■ **What you have to do**
Strip out the pictures and transcribe the records that follow exactly.

■ **Exercise data**
= Beginning of Section =

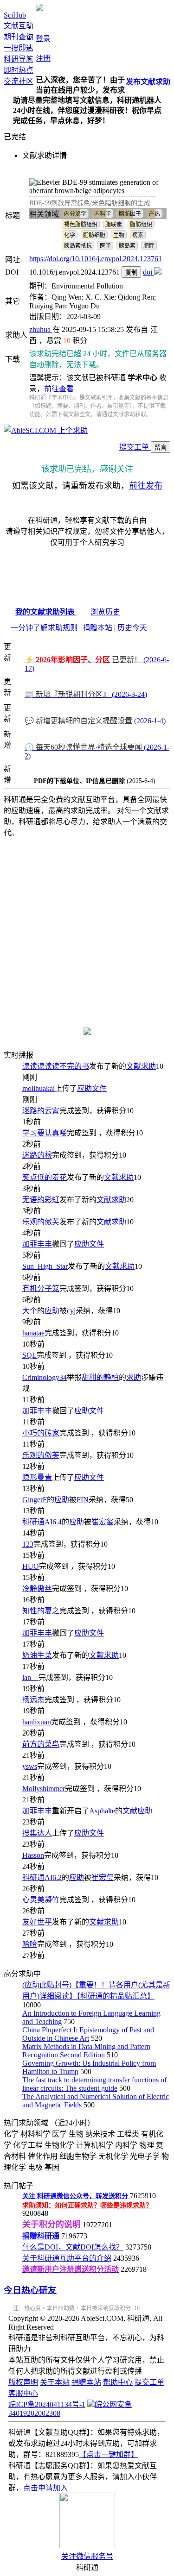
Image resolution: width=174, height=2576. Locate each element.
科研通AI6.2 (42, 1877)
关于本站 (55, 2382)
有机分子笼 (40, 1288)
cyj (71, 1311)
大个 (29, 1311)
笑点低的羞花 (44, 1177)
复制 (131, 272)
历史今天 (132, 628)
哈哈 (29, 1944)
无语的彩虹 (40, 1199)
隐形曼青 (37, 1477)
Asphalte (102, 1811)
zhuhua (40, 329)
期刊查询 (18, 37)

= End of Section =

■ **Completed task**
Image resolution: width=174, height=2576. Locate each element.
科研通AI6.2 (42, 1877)
关于本站 (55, 2382)
有机分子笼 (40, 1288)
cyj (71, 1311)
大个 (29, 1311)
笑点低的羞花 (44, 1177)
复制 (131, 272)
历史今天 (132, 628)
哈哈 (29, 1944)
无语的彩虹 (40, 1199)
隐形曼青 (37, 1477)
Asphalte (102, 1811)
zhuhua (40, 329)
期刊查询 (18, 37)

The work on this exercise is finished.